Sin embargo, todavía no hay novedades concretas: Estados Unidos no vino a hacer las auditorías planta por planta (que es el paso que seguiría en lo formal), mientras los lobbistas iniciaron nuevas rondas de presión en el Congreso esperando dilatar más las cosas. La decisión política de reabrir debería venir de Obama, pero los que conocen de estos asuntos aseguran que no llegará mientras gobierne Cristina Kirchner.

Esto además demoraría además la reapertura de Canadá, que se anunció estaría operativa en unos dos meses. Pero, dicen los frigoríficos, si Estados Unidos no hace lo mismo se dificultará seguir la vía con la que se despachaba a ese país, es decir, en barco hasta Filadelfia y Baltimore y de allí en tren hasta Montreal o Toronto.

“Supongo que los lobbys pueden demorar la reapertura, pero no evitarla. Primero empezarán con las habilitaciones de las plantas, quizá sea en 2016”, dijo Elizondo. Pero mientras, para el experto, “hay algunos productos en los que el comercio bilateral es bastante fructífero y podría ser más: alimentos elaborados, como galletitas, pastas o vinos, entre otros productos”.

Fundamental para productos de valor agregado y regionales. Pese a que en noviembre de 2012 Estados Unidos excluyó a la Argentina de su Sistema Generalizado de Preferencias (SGP) arancelarias, afectando u$s 262,7 millones de exportaciones de productos agropecuarios que utilizaban el programa, Estados Unidos se convirtió en el principal destino para las economías regionales, con un 17% de participación. Brasil quedó desplazado al segundo lugar en importancia, con una caída de ventas de 38,5% en valor y 17,8% en volumen desde 2011.

Pese a que es tan importante como destino de la producción agropecuaria con valor agregado, la participación de las exportaciones argentinas en el total de las importaciones estadounidenses alcanza solo el 1,4%. “Con la excepción de algunos productos que nos colocan entre los principales proveedores de ese mercado, como los jugos de frutas, arándanos, peras y vinos, entre otros, la participación en general todavía es baja”, señaló un funcionario.

Y “muchos de los productos que se envían son escasamente identificados por los consumidores según su origen, salvo vinos, peras, manzanas y arándanos, que llegan directamente a la góndola, o los productos conocidos como de la “nostalgia” que se venden en los supermercados latinos (yerba, galletitas, dulces de leche, dulce de membrillo, entre otros)”, mientras que los demás son procesados y fraccionados en Estados Unidos, con la consiguiente pérdida de identidad.

Así, todavía hay bastante terreno que ganar en el agregado de valor, tanto avanzando en el fraccionamiento como identificando las marcas con el origen argentino, como en el caso de quesos, miel, jugos de frutas, carnes bovinas cocidas y té, que en su mayoría se exportan a granel.

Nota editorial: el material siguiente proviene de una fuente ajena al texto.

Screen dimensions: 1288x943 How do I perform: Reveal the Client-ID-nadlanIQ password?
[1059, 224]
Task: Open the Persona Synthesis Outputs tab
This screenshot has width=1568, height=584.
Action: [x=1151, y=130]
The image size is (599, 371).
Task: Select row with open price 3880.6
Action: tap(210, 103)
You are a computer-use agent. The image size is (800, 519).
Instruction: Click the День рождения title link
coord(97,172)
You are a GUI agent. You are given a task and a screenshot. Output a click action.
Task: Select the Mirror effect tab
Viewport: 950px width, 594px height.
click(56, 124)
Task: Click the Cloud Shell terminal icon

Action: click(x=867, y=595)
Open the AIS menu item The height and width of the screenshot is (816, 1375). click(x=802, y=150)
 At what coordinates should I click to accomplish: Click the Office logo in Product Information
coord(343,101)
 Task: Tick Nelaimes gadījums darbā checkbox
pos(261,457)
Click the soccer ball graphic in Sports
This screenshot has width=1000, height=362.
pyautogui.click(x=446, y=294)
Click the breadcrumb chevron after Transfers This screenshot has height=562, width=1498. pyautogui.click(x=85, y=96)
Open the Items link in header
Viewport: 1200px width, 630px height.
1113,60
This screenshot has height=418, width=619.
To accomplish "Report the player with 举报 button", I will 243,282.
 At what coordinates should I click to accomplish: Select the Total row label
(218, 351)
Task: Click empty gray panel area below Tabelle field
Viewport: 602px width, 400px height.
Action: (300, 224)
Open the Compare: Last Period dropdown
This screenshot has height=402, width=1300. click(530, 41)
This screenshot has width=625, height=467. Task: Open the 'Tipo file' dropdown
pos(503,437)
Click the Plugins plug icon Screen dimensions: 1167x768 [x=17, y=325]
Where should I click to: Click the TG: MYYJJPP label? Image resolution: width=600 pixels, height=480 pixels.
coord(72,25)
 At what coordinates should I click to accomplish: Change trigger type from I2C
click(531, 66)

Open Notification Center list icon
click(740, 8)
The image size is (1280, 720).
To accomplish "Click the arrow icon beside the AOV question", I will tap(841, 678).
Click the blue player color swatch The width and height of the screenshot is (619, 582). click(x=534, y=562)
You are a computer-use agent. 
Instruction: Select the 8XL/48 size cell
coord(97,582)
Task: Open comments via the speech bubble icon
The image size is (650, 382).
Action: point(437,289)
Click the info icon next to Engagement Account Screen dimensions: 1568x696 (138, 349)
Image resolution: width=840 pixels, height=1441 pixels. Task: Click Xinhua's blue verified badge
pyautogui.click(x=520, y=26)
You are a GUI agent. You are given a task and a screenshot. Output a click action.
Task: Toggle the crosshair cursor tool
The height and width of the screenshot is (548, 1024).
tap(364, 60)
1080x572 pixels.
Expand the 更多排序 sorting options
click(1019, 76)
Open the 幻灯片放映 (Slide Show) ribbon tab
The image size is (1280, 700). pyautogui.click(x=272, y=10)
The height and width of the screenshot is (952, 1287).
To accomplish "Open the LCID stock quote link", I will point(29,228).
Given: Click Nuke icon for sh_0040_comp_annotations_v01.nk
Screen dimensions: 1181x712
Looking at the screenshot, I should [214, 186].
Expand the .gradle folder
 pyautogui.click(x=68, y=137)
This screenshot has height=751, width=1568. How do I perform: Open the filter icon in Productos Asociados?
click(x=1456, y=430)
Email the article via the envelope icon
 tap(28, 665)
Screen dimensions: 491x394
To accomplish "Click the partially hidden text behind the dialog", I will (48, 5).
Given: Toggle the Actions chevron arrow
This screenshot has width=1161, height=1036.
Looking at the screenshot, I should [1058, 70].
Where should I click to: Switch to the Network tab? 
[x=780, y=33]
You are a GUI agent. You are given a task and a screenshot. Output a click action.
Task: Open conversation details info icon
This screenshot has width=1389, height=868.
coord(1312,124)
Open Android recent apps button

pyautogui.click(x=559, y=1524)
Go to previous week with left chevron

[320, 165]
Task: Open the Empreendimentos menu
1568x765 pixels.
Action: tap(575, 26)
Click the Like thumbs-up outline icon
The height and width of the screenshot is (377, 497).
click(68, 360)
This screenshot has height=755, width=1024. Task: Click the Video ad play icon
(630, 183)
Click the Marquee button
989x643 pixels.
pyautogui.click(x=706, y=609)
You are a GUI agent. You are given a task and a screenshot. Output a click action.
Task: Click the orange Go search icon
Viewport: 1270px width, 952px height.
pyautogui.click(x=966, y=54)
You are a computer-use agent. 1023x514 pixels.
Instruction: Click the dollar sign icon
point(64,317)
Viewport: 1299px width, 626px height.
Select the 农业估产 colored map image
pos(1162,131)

Avanzar en certificaciones con estándares sociales, como comercio justo, eco-etiquetado, natural, sin hormonas y/o antibióticos) o en mercados de nichos (orgánicos, kosher, hispano), cuya demanda se proyecta en aumento, aparece como una gran vertiente a explorar. Pero antes, quizá sea necesario que el próximo gobierno baje los decibeles antiimperialistas.